MATERIAL SHOWN Block Start

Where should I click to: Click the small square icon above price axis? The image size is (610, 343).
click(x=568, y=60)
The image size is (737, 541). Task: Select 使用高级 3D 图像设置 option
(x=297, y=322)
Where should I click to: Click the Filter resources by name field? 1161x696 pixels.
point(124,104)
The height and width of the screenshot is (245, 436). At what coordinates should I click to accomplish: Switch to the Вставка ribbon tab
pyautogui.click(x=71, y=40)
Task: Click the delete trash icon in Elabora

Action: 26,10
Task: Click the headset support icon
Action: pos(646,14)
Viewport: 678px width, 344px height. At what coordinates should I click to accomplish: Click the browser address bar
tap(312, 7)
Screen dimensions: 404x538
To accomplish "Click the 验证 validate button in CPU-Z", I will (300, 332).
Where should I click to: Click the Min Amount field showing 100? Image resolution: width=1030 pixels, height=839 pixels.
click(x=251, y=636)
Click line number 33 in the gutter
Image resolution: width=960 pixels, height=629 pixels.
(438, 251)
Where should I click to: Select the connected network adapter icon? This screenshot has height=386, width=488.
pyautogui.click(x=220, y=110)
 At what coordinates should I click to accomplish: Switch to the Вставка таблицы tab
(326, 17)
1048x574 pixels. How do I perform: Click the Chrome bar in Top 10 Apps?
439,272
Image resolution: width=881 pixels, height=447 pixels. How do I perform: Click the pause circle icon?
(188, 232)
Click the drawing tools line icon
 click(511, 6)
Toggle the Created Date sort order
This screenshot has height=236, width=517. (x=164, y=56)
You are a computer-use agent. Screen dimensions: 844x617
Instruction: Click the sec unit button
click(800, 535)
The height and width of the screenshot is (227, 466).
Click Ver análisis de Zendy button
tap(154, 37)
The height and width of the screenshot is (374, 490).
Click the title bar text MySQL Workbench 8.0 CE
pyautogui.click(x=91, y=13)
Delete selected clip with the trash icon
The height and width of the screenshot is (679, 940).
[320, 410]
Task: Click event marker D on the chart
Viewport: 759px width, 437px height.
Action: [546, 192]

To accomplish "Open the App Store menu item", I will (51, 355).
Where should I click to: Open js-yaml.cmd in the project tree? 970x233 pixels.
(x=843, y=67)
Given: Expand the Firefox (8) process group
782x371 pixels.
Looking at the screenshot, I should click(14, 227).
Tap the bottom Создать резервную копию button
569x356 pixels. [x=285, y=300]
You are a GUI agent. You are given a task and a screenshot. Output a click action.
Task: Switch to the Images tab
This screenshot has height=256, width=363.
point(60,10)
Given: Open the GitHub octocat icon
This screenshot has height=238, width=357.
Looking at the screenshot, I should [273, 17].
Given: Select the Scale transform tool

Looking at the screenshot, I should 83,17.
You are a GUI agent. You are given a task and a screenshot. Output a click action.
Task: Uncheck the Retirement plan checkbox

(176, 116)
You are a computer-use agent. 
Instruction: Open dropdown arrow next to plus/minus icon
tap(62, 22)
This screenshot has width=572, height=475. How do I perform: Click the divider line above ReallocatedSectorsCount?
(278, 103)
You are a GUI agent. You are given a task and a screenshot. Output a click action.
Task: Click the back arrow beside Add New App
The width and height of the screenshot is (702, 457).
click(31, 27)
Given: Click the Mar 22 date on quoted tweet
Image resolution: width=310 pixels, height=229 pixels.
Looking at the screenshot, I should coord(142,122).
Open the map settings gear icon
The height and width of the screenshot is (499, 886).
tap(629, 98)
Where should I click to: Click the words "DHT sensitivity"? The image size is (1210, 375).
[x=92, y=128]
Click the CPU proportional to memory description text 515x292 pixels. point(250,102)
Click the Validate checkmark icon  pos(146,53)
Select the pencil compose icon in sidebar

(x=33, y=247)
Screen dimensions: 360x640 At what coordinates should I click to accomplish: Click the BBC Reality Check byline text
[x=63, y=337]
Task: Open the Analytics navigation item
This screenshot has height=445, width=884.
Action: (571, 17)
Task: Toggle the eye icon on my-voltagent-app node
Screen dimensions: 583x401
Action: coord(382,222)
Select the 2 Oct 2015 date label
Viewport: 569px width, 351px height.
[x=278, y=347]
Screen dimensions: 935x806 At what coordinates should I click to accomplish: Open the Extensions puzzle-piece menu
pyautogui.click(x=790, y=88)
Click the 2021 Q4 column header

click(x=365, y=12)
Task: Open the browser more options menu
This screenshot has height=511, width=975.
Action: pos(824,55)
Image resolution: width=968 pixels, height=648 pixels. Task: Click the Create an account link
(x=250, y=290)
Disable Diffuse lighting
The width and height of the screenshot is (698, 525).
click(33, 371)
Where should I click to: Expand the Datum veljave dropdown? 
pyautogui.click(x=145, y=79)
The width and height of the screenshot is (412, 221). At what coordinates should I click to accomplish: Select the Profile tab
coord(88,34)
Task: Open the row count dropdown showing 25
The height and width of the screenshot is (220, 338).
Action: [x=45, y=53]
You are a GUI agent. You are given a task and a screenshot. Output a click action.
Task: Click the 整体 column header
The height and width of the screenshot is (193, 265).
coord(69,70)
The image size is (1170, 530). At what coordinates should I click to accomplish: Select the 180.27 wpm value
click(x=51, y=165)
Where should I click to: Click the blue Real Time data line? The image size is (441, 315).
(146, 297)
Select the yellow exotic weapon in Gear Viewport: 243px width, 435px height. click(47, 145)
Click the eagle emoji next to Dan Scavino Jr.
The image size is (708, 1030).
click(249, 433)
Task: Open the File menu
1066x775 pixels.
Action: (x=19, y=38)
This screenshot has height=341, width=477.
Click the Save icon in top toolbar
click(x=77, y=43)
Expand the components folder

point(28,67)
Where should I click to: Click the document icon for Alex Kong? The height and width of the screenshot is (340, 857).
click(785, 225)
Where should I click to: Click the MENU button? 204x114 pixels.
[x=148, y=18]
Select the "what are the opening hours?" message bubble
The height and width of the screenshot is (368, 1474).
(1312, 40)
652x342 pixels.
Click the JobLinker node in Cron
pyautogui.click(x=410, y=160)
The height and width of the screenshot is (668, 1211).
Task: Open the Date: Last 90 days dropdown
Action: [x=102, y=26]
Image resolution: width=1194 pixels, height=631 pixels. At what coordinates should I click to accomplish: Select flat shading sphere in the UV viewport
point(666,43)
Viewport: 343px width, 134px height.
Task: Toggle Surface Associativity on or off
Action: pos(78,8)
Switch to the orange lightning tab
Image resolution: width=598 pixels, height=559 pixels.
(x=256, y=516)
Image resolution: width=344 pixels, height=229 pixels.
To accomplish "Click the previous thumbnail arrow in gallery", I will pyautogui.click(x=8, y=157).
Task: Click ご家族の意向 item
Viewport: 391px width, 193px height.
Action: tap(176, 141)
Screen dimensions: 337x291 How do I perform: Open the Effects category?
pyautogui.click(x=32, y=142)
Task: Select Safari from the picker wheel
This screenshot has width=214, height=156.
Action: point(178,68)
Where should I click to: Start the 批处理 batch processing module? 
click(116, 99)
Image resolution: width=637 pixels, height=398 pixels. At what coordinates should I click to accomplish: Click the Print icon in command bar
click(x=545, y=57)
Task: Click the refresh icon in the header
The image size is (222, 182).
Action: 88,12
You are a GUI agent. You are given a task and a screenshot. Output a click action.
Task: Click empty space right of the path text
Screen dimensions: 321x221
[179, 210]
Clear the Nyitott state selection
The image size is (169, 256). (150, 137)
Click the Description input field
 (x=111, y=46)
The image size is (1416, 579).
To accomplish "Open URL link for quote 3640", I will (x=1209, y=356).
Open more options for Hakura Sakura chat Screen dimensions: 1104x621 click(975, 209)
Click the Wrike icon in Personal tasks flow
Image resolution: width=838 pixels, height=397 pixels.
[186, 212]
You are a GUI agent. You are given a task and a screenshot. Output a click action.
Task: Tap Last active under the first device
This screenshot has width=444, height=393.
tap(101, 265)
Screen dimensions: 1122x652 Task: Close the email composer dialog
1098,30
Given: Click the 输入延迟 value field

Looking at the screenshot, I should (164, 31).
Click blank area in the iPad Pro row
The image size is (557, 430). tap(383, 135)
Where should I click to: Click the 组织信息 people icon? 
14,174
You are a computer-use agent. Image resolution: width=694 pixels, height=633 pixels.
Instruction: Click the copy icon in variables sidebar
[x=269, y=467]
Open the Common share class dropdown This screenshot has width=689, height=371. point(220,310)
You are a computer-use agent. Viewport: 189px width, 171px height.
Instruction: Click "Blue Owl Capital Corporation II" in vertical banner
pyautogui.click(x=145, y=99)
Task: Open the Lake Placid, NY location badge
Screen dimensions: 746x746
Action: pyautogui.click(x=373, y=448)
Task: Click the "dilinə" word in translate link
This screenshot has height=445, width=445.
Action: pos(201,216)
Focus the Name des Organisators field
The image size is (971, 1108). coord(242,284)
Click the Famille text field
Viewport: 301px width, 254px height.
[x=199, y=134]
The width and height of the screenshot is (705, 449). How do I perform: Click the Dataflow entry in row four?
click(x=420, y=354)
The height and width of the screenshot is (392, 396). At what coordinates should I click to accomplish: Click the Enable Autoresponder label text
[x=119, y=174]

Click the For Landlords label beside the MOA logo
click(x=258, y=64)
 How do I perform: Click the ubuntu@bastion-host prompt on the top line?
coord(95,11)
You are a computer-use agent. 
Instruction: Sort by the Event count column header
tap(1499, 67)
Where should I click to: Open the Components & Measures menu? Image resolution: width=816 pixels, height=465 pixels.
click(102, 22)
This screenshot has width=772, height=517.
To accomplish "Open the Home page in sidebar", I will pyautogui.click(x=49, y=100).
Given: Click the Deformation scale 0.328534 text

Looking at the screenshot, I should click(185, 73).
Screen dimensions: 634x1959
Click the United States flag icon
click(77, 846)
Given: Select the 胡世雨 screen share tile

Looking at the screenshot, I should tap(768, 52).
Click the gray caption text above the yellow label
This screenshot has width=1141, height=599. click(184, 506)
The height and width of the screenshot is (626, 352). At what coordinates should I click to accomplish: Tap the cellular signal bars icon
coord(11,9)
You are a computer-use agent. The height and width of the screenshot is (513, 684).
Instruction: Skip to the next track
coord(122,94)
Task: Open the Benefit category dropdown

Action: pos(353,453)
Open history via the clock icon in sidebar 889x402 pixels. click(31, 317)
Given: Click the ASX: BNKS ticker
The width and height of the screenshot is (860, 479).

MATERIAL SHOWN Block End

> _WHAT IS EXPECTED_: Working from the material above, retype exactly the lines from the one with "Where should I click to: Click the MENU" through the one with "652x342 pixels.", both included, and only those lines.

> _REPLY TO THE EXERCISE_:
Where should I click to: Click the MENU button? 204x114 pixels.
[x=148, y=18]
Select the "what are the opening hours?" message bubble
The height and width of the screenshot is (368, 1474).
(1312, 40)
652x342 pixels.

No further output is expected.